Only the last stretch of the records is wanted: restate word for word the line with "Choral (86, 408)" and every line after it.

•••

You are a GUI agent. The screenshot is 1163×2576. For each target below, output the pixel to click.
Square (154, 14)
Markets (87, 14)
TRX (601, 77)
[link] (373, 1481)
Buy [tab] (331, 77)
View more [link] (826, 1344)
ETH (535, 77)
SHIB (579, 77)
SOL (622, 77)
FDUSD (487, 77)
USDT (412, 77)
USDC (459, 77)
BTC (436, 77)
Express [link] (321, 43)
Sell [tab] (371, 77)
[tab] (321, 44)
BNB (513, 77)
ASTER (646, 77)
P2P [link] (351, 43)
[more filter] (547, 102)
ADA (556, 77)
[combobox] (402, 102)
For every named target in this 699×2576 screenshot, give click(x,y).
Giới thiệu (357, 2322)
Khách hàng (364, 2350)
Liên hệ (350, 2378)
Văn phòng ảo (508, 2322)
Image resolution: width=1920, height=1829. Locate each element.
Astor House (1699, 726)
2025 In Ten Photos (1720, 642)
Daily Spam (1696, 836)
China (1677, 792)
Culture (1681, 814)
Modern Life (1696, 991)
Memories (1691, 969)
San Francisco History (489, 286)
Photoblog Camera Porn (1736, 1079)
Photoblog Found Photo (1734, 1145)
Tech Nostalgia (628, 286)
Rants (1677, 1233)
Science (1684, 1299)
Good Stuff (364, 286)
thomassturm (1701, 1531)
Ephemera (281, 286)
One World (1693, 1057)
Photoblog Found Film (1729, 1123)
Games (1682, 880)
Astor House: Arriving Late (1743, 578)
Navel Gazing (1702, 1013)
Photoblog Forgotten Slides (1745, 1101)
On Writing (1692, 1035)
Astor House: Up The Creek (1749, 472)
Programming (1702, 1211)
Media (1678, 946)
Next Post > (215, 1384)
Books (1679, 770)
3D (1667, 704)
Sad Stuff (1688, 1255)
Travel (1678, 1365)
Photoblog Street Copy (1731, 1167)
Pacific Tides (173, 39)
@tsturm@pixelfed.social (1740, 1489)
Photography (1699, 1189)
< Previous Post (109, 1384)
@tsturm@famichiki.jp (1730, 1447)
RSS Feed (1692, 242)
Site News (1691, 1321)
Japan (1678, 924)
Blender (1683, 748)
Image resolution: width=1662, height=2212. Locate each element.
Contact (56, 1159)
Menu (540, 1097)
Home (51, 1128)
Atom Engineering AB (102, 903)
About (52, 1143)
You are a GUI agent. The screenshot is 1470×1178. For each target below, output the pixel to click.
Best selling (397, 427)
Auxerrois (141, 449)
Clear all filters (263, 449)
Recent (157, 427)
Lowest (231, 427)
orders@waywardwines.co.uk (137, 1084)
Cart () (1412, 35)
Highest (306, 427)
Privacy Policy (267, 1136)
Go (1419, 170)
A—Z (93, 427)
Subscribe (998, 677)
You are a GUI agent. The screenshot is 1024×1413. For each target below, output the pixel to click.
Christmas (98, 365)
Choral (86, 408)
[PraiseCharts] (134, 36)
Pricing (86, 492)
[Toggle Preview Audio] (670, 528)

•••

RESULT OF THIS EXERCISE
Choral (86, 408)
[PraiseCharts] (134, 36)
Pricing (86, 492)
[Toggle Preview Audio] (670, 528)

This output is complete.